I had dinner with my parents and Jonathan. Marc showed up with China, who was, as usual, excited to see the rest of us.

Back at my apartment, I phoned Alice, who had exciting news. She and Peter are taping the Sally Jessy Raphael show next Tuesday.

They had just canceled a weekend trip to Phoenix because they were nervous about not getting back Monday on Continental, now a target of the Eastern strikers.

Alice and Peter had an article in this month’s New Woman about their living apart. Today I bought the magazine and read the piece, in which Alice and Peter take turns discussing why they became “apartners.”

This is the book concept they’d had, and Alice decided to send the article to talk shows to see if they could revive the project, which their agent declined.

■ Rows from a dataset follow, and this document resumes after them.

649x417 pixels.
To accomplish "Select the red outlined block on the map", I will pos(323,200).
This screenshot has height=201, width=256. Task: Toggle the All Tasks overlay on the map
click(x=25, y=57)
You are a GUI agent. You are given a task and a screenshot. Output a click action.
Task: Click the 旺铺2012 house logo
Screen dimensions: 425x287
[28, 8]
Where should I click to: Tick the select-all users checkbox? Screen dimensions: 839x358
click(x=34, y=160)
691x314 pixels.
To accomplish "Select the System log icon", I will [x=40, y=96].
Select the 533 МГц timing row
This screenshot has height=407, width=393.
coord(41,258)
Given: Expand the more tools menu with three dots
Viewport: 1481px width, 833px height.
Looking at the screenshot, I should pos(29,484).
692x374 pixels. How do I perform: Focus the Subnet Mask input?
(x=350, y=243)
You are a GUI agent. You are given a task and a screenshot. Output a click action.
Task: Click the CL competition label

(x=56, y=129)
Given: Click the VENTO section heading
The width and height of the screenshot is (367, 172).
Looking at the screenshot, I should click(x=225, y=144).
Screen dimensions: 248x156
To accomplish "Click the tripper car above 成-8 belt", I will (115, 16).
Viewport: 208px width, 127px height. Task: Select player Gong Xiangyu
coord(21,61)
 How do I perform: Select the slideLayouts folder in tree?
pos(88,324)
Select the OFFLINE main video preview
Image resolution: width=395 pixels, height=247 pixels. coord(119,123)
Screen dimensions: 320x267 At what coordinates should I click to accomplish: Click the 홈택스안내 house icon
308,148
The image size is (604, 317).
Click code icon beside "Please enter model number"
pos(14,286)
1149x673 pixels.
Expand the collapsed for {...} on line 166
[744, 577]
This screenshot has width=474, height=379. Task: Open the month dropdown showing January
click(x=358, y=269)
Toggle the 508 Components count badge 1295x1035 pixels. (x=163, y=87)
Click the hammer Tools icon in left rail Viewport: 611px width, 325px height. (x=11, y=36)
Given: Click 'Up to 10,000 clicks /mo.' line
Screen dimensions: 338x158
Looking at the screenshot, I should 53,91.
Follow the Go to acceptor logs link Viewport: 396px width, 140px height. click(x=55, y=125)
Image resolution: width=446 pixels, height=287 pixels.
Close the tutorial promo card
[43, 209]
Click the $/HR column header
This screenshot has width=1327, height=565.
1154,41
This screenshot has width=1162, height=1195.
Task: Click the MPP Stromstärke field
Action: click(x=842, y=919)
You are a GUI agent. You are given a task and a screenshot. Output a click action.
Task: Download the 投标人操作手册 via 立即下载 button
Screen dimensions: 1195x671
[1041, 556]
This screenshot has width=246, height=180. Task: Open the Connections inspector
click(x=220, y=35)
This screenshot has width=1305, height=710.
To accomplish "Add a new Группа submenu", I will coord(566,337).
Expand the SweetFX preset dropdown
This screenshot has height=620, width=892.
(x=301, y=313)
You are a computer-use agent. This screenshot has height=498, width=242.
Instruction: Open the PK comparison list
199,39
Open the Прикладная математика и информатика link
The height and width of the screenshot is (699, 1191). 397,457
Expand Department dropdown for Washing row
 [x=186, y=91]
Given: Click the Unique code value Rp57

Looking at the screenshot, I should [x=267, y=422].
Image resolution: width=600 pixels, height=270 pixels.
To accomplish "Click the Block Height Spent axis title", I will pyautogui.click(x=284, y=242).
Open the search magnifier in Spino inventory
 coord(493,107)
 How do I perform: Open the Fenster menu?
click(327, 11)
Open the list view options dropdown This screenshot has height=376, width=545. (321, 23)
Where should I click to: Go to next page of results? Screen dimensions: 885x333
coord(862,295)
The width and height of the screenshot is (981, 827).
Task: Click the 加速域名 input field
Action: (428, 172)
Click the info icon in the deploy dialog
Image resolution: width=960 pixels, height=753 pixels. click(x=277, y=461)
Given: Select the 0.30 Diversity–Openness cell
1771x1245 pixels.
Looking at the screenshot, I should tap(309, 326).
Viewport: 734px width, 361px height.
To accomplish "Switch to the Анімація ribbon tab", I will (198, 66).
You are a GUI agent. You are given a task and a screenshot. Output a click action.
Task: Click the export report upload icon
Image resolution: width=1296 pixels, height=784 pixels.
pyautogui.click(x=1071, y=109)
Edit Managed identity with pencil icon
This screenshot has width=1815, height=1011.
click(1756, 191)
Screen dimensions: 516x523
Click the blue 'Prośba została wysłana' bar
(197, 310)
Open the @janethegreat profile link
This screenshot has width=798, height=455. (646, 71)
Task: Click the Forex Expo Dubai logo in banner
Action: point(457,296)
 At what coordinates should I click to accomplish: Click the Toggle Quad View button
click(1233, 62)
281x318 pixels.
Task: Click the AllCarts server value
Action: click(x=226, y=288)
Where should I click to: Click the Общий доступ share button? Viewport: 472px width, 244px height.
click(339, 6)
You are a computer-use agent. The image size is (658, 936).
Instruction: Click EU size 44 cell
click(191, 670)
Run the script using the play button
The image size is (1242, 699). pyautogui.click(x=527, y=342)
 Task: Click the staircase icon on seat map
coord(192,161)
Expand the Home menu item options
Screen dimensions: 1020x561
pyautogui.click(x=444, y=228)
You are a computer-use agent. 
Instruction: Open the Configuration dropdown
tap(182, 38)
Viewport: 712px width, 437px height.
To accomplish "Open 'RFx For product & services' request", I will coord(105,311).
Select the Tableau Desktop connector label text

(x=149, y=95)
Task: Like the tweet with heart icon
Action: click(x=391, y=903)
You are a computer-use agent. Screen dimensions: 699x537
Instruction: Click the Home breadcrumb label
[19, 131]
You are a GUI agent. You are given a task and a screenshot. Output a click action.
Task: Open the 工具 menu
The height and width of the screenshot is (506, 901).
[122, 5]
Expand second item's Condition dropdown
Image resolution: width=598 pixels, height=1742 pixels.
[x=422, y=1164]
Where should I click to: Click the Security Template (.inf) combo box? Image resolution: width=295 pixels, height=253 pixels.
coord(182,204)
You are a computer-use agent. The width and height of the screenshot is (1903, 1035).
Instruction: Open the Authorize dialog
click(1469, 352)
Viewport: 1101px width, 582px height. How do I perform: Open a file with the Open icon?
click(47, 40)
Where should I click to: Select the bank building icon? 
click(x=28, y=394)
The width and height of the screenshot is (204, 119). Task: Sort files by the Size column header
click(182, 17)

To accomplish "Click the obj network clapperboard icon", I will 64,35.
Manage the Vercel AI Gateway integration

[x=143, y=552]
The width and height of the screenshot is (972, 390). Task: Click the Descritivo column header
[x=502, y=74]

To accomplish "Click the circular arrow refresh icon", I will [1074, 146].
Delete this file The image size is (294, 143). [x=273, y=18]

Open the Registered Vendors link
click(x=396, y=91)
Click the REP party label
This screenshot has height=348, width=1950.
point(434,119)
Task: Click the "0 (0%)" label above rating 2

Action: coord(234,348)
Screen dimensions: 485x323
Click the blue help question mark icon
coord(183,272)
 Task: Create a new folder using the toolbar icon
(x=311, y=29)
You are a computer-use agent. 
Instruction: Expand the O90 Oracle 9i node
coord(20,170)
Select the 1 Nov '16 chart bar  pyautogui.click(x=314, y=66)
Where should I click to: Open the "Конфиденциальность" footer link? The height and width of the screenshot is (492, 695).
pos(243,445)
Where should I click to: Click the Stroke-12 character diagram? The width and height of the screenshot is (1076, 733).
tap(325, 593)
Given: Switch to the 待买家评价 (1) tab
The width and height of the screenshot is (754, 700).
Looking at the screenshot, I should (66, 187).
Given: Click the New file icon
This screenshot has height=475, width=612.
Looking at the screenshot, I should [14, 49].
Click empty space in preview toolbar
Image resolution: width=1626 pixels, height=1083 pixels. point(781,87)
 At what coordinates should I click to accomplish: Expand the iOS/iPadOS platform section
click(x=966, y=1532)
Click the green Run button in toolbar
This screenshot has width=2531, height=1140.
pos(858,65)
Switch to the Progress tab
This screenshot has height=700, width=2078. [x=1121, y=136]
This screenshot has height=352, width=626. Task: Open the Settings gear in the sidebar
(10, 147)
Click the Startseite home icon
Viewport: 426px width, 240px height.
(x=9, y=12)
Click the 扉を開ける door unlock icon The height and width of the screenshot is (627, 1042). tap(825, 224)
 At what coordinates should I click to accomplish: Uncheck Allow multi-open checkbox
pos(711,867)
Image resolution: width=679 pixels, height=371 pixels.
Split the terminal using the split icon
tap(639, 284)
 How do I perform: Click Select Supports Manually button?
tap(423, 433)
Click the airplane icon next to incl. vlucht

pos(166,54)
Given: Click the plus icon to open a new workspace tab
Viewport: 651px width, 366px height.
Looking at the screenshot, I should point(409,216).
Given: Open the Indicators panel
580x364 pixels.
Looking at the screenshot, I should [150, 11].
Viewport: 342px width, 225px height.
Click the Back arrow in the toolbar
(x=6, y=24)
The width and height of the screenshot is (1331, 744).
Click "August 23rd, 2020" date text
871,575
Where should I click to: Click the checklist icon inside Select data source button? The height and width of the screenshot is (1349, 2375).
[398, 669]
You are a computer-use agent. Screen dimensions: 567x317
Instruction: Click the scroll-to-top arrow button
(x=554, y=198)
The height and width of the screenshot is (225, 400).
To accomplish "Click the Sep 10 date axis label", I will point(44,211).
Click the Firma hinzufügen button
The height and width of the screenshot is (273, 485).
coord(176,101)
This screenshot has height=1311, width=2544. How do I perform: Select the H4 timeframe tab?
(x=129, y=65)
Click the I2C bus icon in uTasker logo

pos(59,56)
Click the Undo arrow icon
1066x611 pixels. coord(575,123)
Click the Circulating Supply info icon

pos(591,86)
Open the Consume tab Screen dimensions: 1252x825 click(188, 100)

But if apartners can become what Alice called a “media trend,” they may now be able to garner enough interest from the publicity to get a book contract.

Like Oprah, Geraldo and Donahue, Sally Jessy Raphael is nationally syndicated, although she’s gentler than the other talk show hosts.

The producers asked Alice and Peter to come up with similar couples (and not just commuter marriages but people who prefer living in two separate domiciles), and after some searching, they did.

After I finished reading their article, I had a better idea of why Alice and Peter prefer to live apart.

I have the same love of privacy and inability to put up with another’s habits, though I’ve managed to live with Teresa and my family pretty well.

Of course, Teresa isn’t my wife or girlfriend, and I can always remind myself we’re just roommates living separate lives – similar to when I was living with Ben and Jim in Park Slope.

If I’d lived with Ronna, on the other hand, we’d have been lovers, too, and I could not have so lightly accepted Ronna’s messiness, for example.

While I suspect that Alice and Peter’s mode of living may be the perfect solution for them, I also wonder if I, like them, might be a little too selfish and unwilling to tolerate another person’s faults or perceived faults.

Well, I’m sure these issues will come up during the show.

They’re sending a limo to take Alice and Peter to New Haven for the taping. Alice is nervous about being on TV even though she said she and Peter were “superb” during the pre-interview with the show’s producer over the phone.

They’ve both bought new outfits, and Alice said she had to look for a dress that had a place for a microphone to clip onto.

Alice said she knew that Wesley had written True Believer, but she didn’t attend the screening she was invited to.

My friends all seem to be getting more successful, and I’m not surprised. It will happen to me, too. Besides, I’ve already had my share of publicity and success.

Even in the last couple of months – the last half-year, anyway – I’ve gotten the Florida and NYSCA grants, had my photo in the New York Post and Business Week, and won the West Side Spirit short story contest.

Even though I know I’ll never be really famous, I don’t despair. And forget about my ever getting rich.

My only financial goal these days is to declare bankruptcy and get away with all my credit card debts.

Sophie told me I’m not going to get my first paycheck from FIU for another two weeks. If I don’t get any more new courses, I’ll be making about $3000 during my stay in Florida, and that’s not enough for me to make any financial headway.

I’m nervous about tomorrow’s all-day workshop at Miami Sunset High School. I have to be up at 6:30 AM, so I pray I’ll have another good night’s sleep.

Now I’m going over to Mom’s for dinner, and I hope to be back here by 8 PM.